Directions for this task – Here are some entries; quote each one exactly.

Records –
[Start of section]
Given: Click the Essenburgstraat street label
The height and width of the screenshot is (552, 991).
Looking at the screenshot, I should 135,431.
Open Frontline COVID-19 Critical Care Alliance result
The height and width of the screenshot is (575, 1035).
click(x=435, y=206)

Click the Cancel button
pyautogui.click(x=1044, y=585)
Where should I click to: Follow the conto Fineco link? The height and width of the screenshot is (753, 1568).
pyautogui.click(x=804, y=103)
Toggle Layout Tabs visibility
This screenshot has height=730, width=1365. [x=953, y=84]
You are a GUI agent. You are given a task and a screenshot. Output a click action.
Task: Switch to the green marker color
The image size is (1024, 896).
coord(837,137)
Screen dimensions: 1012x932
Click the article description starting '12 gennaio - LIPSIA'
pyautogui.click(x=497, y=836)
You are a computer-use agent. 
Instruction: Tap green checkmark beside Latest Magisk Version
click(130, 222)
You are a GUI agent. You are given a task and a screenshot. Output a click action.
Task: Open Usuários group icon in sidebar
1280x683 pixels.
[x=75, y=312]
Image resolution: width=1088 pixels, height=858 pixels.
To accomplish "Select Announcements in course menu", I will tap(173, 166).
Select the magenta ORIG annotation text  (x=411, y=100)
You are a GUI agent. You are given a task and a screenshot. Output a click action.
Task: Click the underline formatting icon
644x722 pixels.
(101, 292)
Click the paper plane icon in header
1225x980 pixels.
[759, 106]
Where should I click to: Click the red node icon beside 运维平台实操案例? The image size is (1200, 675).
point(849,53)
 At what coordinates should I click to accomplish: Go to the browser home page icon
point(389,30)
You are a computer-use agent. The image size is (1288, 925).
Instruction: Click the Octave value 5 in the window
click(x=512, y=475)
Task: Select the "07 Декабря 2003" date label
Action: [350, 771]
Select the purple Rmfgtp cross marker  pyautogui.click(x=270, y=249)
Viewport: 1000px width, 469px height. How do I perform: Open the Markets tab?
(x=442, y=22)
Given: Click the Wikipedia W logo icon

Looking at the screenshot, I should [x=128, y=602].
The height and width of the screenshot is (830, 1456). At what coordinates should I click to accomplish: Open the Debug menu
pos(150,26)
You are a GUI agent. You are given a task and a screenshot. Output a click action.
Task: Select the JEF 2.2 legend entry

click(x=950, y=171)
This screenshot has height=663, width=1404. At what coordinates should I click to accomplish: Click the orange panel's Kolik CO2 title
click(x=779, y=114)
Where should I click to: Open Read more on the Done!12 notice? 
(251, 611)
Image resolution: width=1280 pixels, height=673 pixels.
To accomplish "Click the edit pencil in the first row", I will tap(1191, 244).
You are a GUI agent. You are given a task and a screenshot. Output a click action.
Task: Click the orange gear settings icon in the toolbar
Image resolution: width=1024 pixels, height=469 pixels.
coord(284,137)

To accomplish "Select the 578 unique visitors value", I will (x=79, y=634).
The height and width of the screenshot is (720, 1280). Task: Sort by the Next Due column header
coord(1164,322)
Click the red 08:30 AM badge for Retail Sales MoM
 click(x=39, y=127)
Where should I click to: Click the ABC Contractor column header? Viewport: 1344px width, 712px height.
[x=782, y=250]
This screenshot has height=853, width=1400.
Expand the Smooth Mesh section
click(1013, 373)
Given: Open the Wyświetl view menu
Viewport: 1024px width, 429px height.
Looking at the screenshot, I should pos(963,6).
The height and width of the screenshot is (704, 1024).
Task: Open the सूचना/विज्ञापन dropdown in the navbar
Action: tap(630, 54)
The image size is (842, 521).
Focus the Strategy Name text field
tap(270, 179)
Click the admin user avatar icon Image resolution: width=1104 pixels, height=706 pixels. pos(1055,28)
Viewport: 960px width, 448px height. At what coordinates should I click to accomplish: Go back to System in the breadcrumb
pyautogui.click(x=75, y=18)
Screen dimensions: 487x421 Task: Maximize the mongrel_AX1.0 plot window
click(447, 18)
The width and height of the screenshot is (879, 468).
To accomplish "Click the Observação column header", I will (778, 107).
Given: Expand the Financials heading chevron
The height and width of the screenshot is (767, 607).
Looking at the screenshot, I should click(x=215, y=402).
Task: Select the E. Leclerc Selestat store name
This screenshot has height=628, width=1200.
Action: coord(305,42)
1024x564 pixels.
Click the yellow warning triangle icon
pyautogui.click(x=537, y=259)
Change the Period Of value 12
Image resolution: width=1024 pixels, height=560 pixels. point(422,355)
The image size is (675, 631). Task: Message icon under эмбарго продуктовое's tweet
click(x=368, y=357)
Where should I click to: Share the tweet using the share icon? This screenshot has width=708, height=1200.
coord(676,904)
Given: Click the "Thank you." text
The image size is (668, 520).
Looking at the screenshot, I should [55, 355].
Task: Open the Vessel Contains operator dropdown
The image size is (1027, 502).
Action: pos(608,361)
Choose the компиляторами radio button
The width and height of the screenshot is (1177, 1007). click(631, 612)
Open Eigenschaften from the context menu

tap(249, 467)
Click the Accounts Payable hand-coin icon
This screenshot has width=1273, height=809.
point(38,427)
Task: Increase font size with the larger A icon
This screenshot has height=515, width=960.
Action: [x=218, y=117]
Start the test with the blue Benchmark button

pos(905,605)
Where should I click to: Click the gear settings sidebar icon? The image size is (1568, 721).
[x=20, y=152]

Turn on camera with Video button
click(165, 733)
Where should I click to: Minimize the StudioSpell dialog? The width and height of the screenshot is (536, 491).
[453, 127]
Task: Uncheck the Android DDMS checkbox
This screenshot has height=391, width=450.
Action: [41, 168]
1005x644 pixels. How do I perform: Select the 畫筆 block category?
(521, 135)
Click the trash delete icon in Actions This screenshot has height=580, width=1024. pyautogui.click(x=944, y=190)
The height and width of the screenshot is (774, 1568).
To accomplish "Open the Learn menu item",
[End of section]
Result –
Given: Click the Essenburgstraat street label
The height and width of the screenshot is (552, 991).
Looking at the screenshot, I should 135,431.
Open Frontline COVID-19 Critical Care Alliance result
The height and width of the screenshot is (575, 1035).
click(x=435, y=206)

Click the Cancel button
pyautogui.click(x=1044, y=585)
Where should I click to: Follow the conto Fineco link? The height and width of the screenshot is (753, 1568).
pyautogui.click(x=804, y=103)
Toggle Layout Tabs visibility
This screenshot has height=730, width=1365. [x=953, y=84]
You are a GUI agent. You are given a task and a screenshot. Output a click action.
Task: Switch to the green marker color
The image size is (1024, 896).
coord(837,137)
Screen dimensions: 1012x932
Click the article description starting '12 gennaio - LIPSIA'
pyautogui.click(x=497, y=836)
You are a computer-use agent. 
Instruction: Tap green checkmark beside Latest Magisk Version
click(130, 222)
You are a GUI agent. You are given a task and a screenshot. Output a click action.
Task: Open Usuários group icon in sidebar
1280x683 pixels.
[x=75, y=312]
Image resolution: width=1088 pixels, height=858 pixels.
To accomplish "Select Announcements in course menu", I will tap(173, 166).
Select the magenta ORIG annotation text  (x=411, y=100)
You are a GUI agent. You are given a task and a screenshot. Output a click action.
Task: Click the underline formatting icon
644x722 pixels.
(101, 292)
Click the paper plane icon in header
1225x980 pixels.
[759, 106]
Where should I click to: Click the red node icon beside 运维平台实操案例? The image size is (1200, 675).
point(849,53)
 At what coordinates should I click to accomplish: Go to the browser home page icon
point(389,30)
You are a computer-use agent. The image size is (1288, 925).
Instruction: Click the Octave value 5 in the window
click(x=512, y=475)
Task: Select the "07 Декабря 2003" date label
Action: [350, 771]
Select the purple Rmfgtp cross marker  pyautogui.click(x=270, y=249)
Viewport: 1000px width, 469px height. How do I perform: Open the Markets tab?
(x=442, y=22)
Given: Click the Wikipedia W logo icon

Looking at the screenshot, I should [x=128, y=602].
The height and width of the screenshot is (830, 1456). At what coordinates should I click to accomplish: Open the Debug menu
pos(150,26)
You are a GUI agent. You are given a task and a screenshot. Output a click action.
Task: Select the JEF 2.2 legend entry

click(x=950, y=171)
This screenshot has height=663, width=1404. At what coordinates should I click to accomplish: Click the orange panel's Kolik CO2 title
click(x=779, y=114)
Where should I click to: Open Read more on the Done!12 notice? 
(251, 611)
Image resolution: width=1280 pixels, height=673 pixels.
To accomplish "Click the edit pencil in the first row", I will tap(1191, 244).
You are a GUI agent. You are given a task and a screenshot. Output a click action.
Task: Click the orange gear settings icon in the toolbar
Image resolution: width=1024 pixels, height=469 pixels.
coord(284,137)

To accomplish "Select the 578 unique visitors value", I will (x=79, y=634).
The height and width of the screenshot is (720, 1280). Task: Sort by the Next Due column header
coord(1164,322)
Click the red 08:30 AM badge for Retail Sales MoM
 click(x=39, y=127)
Where should I click to: Click the ABC Contractor column header? Viewport: 1344px width, 712px height.
[x=782, y=250]
This screenshot has height=853, width=1400.
Expand the Smooth Mesh section
click(1013, 373)
Given: Open the Wyświetl view menu
Viewport: 1024px width, 429px height.
Looking at the screenshot, I should pos(963,6).
The height and width of the screenshot is (704, 1024).
Task: Open the सूचना/विज्ञापन dropdown in the navbar
Action: tap(630, 54)
The image size is (842, 521).
Focus the Strategy Name text field
tap(270, 179)
Click the admin user avatar icon Image resolution: width=1104 pixels, height=706 pixels. pos(1055,28)
Viewport: 960px width, 448px height. At what coordinates should I click to accomplish: Go back to System in the breadcrumb
pyautogui.click(x=75, y=18)
Screen dimensions: 487x421 Task: Maximize the mongrel_AX1.0 plot window
click(447, 18)
The width and height of the screenshot is (879, 468).
To accomplish "Click the Observação column header", I will (778, 107).
Given: Expand the Financials heading chevron
The height and width of the screenshot is (767, 607).
Looking at the screenshot, I should click(x=215, y=402).
Task: Select the E. Leclerc Selestat store name
This screenshot has height=628, width=1200.
Action: coord(305,42)
1024x564 pixels.
Click the yellow warning triangle icon
pyautogui.click(x=537, y=259)
Change the Period Of value 12
Image resolution: width=1024 pixels, height=560 pixels. point(422,355)
The image size is (675, 631). Task: Message icon under эмбарго продуктовое's tweet
click(x=368, y=357)
Where should I click to: Share the tweet using the share icon? This screenshot has width=708, height=1200.
coord(676,904)
Given: Click the "Thank you." text
The image size is (668, 520).
Looking at the screenshot, I should [55, 355].
Task: Open the Vessel Contains operator dropdown
The image size is (1027, 502).
Action: pos(608,361)
Choose the компиляторами radio button
The width and height of the screenshot is (1177, 1007). click(631, 612)
Open Eigenschaften from the context menu

tap(249, 467)
Click the Accounts Payable hand-coin icon
This screenshot has width=1273, height=809.
point(38,427)
Task: Increase font size with the larger A icon
This screenshot has height=515, width=960.
Action: [x=218, y=117]
Start the test with the blue Benchmark button

pos(905,605)
Where should I click to: Click the gear settings sidebar icon? The image size is (1568, 721).
[x=20, y=152]

Turn on camera with Video button
click(165, 733)
Where should I click to: Minimize the StudioSpell dialog? The width and height of the screenshot is (536, 491).
[453, 127]
Task: Uncheck the Android DDMS checkbox
This screenshot has height=391, width=450.
Action: [41, 168]
1005x644 pixels. How do I perform: Select the 畫筆 block category?
(521, 135)
Click the trash delete icon in Actions This screenshot has height=580, width=1024. pyautogui.click(x=944, y=190)
The height and width of the screenshot is (774, 1568).
To accomplish "Open the Learn menu item",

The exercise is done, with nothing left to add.